Great, thanks.  Just out of curiosity, how did you do it? I could think of 3 or so ways, but none of them seemed ideal.  The way I would have done it, considering it's only 2 patches, is to delete that branch and just readd them.

Offline

#127 2007-05-30 15:16:24

shining
Pacman Developer
Registered: 2006-05-10
Posts: 2,043

Re: Binary Diffs for Pacman, a detailed proposal + evidence

billy wrote:

but maybe this could be useful for having binary packages with different functionality enabled just by applying an xdelta to it.

Switching to a package with different functionality / dependencies is not the common case. And besides, it seems to me arch doesn't have a lot of packages like that (which is not necessarily a good thing, but that's another problem).
The common case is to just run pacman -Syu which will just upgrade the existing packages, so that's the case where it's the most important to have xdelta.
Take for example twinkle and twinkle-kdefree. If you install it, or have it installed, how often will you switch between both, and how often will you upgrade the one you chose ?
Also, what if there are more than two versions, for example foo-dep1, foo-dep2, foo-dep3. You want a xdelta for each pair, or just between the main one and all others ?

But I don't know, it could still be a good idea nevertheless. If xdelta works well in this case (though that's not sure), and if it's easy to implement, or if many packages would benefit from this, then why not?


pacman roulette : pacman -S $(pacman -Slq | LANG=C sort -R | head -n $((RANDOM % 10)))

Offline

#128 2007-05-30 15:19:48

space-m0nkey
Member
From: UK
Registered: 2007-03-26
Posts: 16

Re: Binary Diffs for Pacman, a detailed proposal + evidence

phrakture wrote:
space-m0nkey wrote:
phrakture wrote:

Hey Andrew,
I'm not entirely sure on this, but I thought that dale should be indicated somewhere in these patches (I mean, he did do most of the work here), via the --author flag to git-commit.

Seeing as it looks to be only two patches, could you possibly commit them with some indication of where it came from, just so I can give the proper credit when I pull this (I pulled now, but didn't merge to the master branch just yet due to this issue).

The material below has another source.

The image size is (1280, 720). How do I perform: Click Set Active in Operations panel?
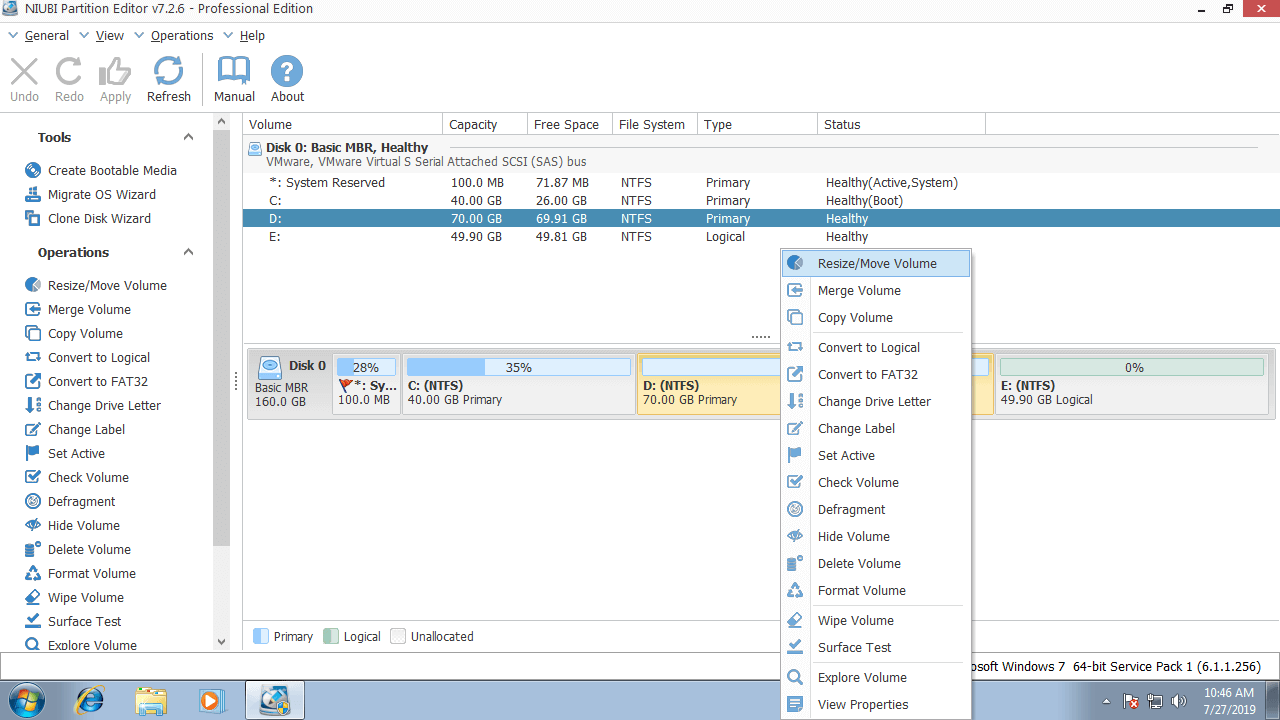[76, 453]
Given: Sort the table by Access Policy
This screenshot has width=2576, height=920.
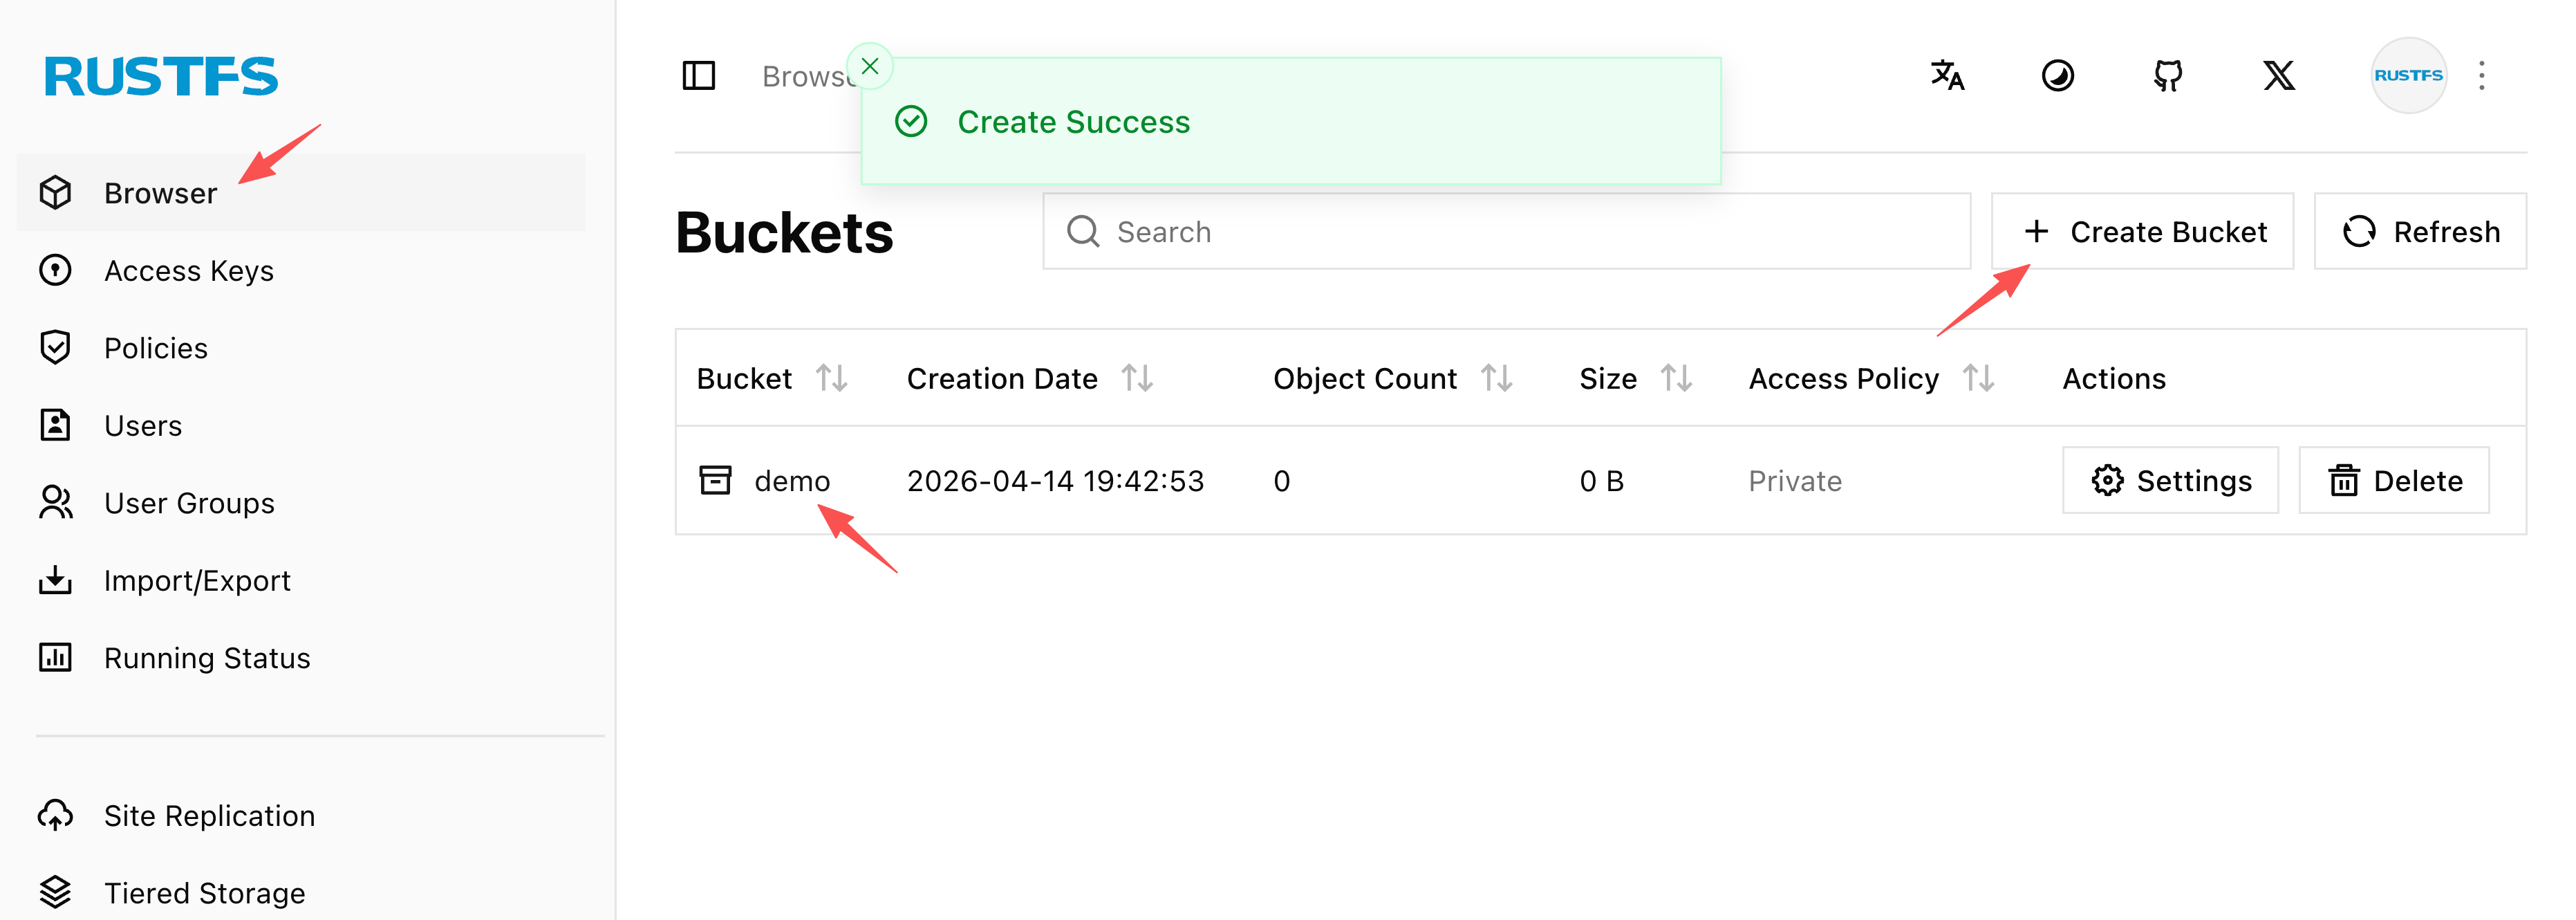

Ooops my bad, I've fixed the patches, added the xfer script, and made Dale the author.

Great, thanks.  Just out of curiosity, how did you do it? I could think of 3 or so ways, but none of them seemed ideal.  The way I would have done it, considering it's only 2 patches, is to delete that branch and just readd them.

Deleting the branch is the easiest way i know of...

git co master
git branch -D xdelta
git co -b xdelta
...patch...
git commit --author
git push --force ...


"Instead, people would take pains to tell her that beauty was only skin-deep, as if a man ever fell for an attractive pair of kidneys."
(Terry Pratchett, Maskerade)

Offline

#129 2007-05-30 15:32:10

billy
Member
From: Slovenia
Registered: 2006-09-13
Posts: 164

Re: Binary Diffs for Pacman, a detailed proposal + evidence

shining wrote:

Also, what if there are more than two versions, for example foo-dep1, foo-dep2, foo-dep3. You want a xdelta for each pair, or just between the main one and all others ?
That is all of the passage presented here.